Stored data:

# # # # # # #

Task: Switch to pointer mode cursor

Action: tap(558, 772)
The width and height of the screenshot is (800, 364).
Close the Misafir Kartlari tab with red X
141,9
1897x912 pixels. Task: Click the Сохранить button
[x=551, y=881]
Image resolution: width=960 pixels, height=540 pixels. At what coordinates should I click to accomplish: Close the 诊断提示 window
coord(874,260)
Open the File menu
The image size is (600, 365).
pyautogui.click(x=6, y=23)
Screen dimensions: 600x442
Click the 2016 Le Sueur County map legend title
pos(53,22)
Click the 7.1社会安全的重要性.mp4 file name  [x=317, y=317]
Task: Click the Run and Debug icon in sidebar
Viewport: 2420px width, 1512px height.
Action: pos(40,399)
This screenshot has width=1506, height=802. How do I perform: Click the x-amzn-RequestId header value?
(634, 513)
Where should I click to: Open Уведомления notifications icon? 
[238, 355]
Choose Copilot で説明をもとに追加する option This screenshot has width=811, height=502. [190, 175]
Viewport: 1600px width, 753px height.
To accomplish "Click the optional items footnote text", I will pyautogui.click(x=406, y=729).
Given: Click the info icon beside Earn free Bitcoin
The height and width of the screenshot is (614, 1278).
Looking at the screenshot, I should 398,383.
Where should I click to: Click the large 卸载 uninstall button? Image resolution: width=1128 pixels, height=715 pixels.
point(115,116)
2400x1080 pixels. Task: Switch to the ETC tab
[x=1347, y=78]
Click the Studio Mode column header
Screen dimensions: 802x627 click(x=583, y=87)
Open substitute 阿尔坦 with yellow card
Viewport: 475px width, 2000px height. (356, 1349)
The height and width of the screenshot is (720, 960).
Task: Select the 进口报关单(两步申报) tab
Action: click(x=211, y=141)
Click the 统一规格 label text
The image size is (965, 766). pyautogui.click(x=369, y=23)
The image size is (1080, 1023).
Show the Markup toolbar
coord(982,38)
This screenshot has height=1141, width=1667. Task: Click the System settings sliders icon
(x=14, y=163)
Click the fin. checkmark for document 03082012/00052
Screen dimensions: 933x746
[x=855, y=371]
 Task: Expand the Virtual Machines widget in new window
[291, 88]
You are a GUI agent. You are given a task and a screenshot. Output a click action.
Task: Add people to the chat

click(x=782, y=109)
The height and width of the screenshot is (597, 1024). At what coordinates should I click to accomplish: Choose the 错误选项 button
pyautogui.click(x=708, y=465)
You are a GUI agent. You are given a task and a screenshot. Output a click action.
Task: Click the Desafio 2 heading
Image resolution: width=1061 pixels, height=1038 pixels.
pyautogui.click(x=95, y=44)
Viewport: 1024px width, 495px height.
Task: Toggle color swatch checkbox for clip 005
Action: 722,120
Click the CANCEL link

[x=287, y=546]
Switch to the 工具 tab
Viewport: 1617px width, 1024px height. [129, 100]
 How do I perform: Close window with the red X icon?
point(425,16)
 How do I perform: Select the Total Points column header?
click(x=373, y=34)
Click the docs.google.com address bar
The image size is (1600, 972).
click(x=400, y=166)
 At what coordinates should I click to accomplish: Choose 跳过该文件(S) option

# # # # # # #

Required work → Every line of the data above is to be repeated exactly.

Response →
Task: Switch to pointer mode cursor

Action: tap(558, 772)
The width and height of the screenshot is (800, 364).
Close the Misafir Kartlari tab with red X
141,9
1897x912 pixels. Task: Click the Сохранить button
[x=551, y=881]
Image resolution: width=960 pixels, height=540 pixels. At what coordinates should I click to accomplish: Close the 诊断提示 window
coord(874,260)
Open the File menu
The image size is (600, 365).
pyautogui.click(x=6, y=23)
Screen dimensions: 600x442
Click the 2016 Le Sueur County map legend title
pos(53,22)
Click the 7.1社会安全的重要性.mp4 file name  [x=317, y=317]
Task: Click the Run and Debug icon in sidebar
Viewport: 2420px width, 1512px height.
Action: pos(40,399)
This screenshot has width=1506, height=802. How do I perform: Click the x-amzn-RequestId header value?
(634, 513)
Where should I click to: Open Уведомления notifications icon? 
[238, 355]
Choose Copilot で説明をもとに追加する option This screenshot has width=811, height=502. [190, 175]
Viewport: 1600px width, 753px height.
To accomplish "Click the optional items footnote text", I will pyautogui.click(x=406, y=729).
Given: Click the info icon beside Earn free Bitcoin
The height and width of the screenshot is (614, 1278).
Looking at the screenshot, I should 398,383.
Where should I click to: Click the large 卸载 uninstall button? Image resolution: width=1128 pixels, height=715 pixels.
point(115,116)
2400x1080 pixels. Task: Switch to the ETC tab
[x=1347, y=78]
Click the Studio Mode column header
Screen dimensions: 802x627 click(x=583, y=87)
Open substitute 阿尔坦 with yellow card
Viewport: 475px width, 2000px height. (356, 1349)
The height and width of the screenshot is (720, 960).
Task: Select the 进口报关单(两步申报) tab
Action: click(x=211, y=141)
Click the 统一规格 label text
The image size is (965, 766). pyautogui.click(x=369, y=23)
The image size is (1080, 1023).
Show the Markup toolbar
coord(982,38)
This screenshot has height=1141, width=1667. Task: Click the System settings sliders icon
(x=14, y=163)
Click the fin. checkmark for document 03082012/00052
Screen dimensions: 933x746
[x=855, y=371]
 Task: Expand the Virtual Machines widget in new window
[291, 88]
You are a GUI agent. You are given a task and a screenshot. Output a click action.
Task: Add people to the chat

click(x=782, y=109)
The height and width of the screenshot is (597, 1024). At what coordinates should I click to accomplish: Choose the 错误选项 button
pyautogui.click(x=708, y=465)
You are a GUI agent. You are given a task and a screenshot. Output a click action.
Task: Click the Desafio 2 heading
Image resolution: width=1061 pixels, height=1038 pixels.
pyautogui.click(x=95, y=44)
Viewport: 1024px width, 495px height.
Task: Toggle color swatch checkbox for clip 005
Action: 722,120
Click the CANCEL link

[x=287, y=546]
Switch to the 工具 tab
Viewport: 1617px width, 1024px height. [129, 100]
 How do I perform: Close window with the red X icon?
point(425,16)
 How do I perform: Select the Total Points column header?
click(x=373, y=34)
Click the docs.google.com address bar
The image size is (1600, 972).
click(x=400, y=166)
 At what coordinates should I click to accomplish: Choose 跳过该文件(S) option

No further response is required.